◆ DATA PROVIDED
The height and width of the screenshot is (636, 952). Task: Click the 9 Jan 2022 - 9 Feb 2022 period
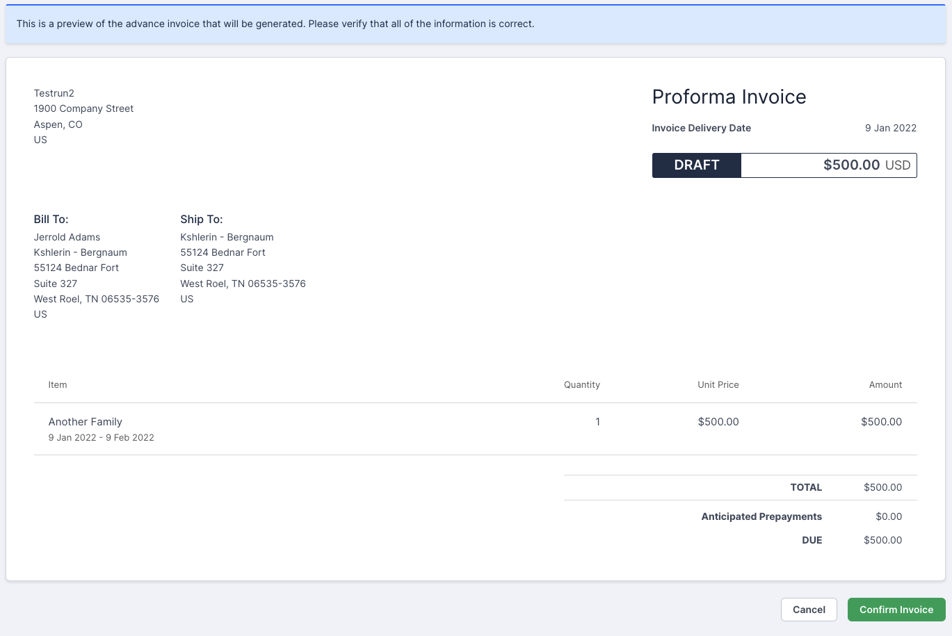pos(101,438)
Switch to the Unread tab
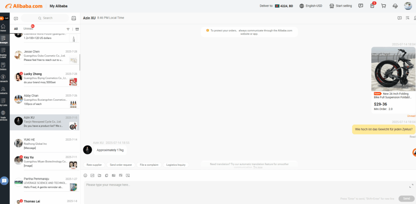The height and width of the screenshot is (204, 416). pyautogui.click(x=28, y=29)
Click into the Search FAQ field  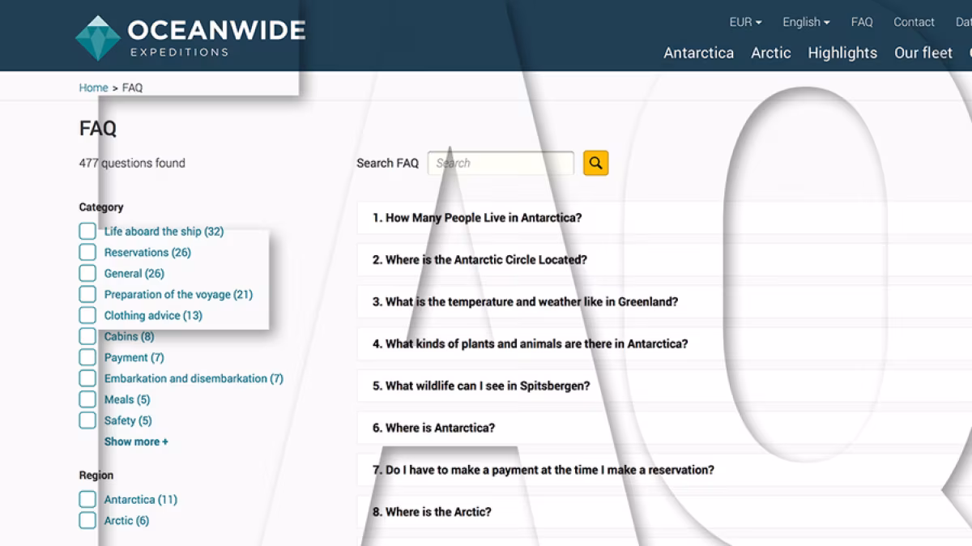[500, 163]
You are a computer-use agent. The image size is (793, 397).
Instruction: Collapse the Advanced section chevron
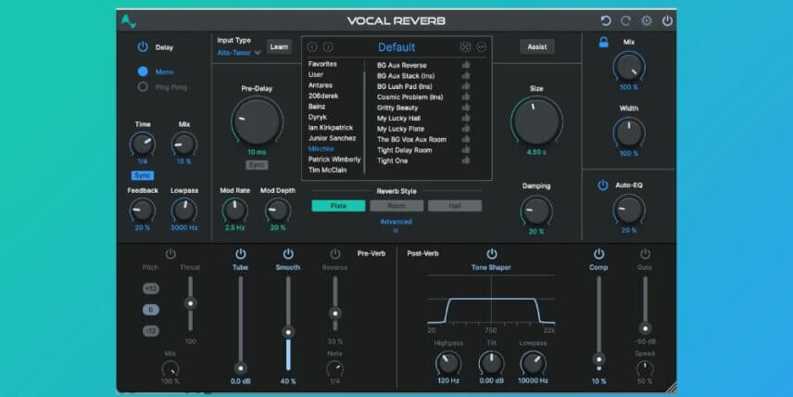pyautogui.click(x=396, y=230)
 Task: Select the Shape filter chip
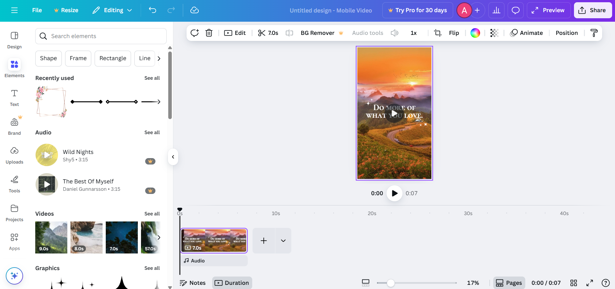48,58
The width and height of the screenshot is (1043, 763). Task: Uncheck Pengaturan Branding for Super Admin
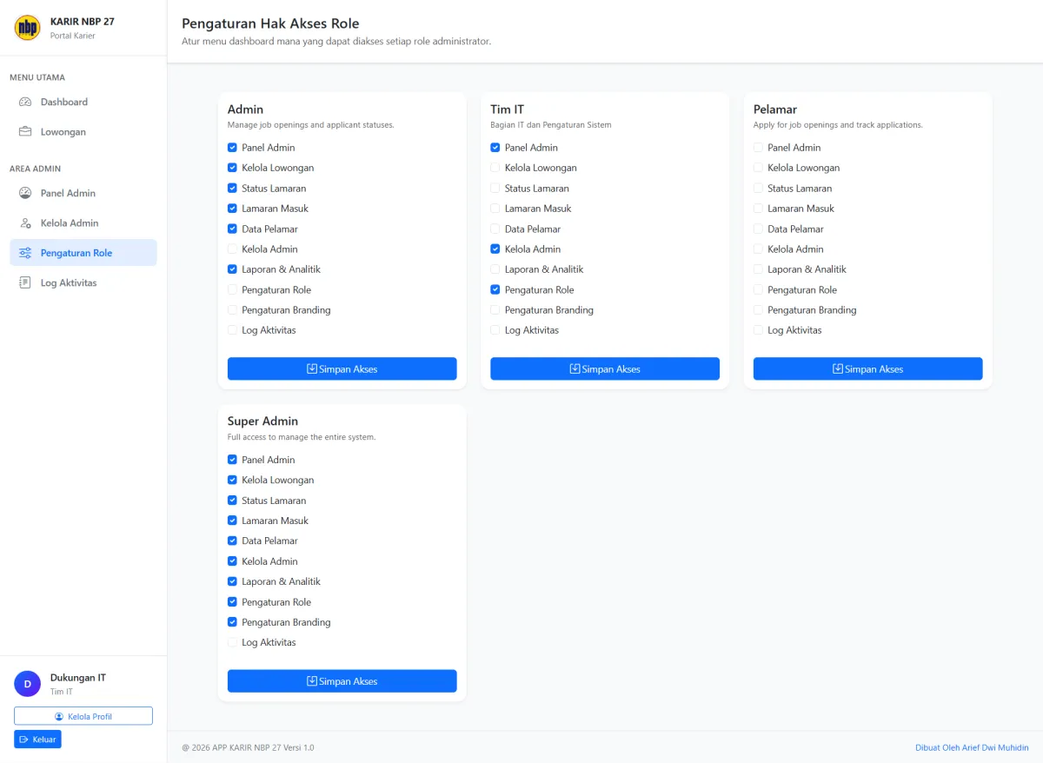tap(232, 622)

◆ GIVEN INSTRUCTION
Quote the lines word for word, starting at the line that contains "Task: Select the Shape filter chip" and ending with the last line of the items. Leave out the pictures.

◆ CORRECT ANSWER
 Task: Select the Shape filter chip
48,58
The width and height of the screenshot is (1043, 763). Task: Uncheck Pengaturan Branding for Super Admin
tap(232, 622)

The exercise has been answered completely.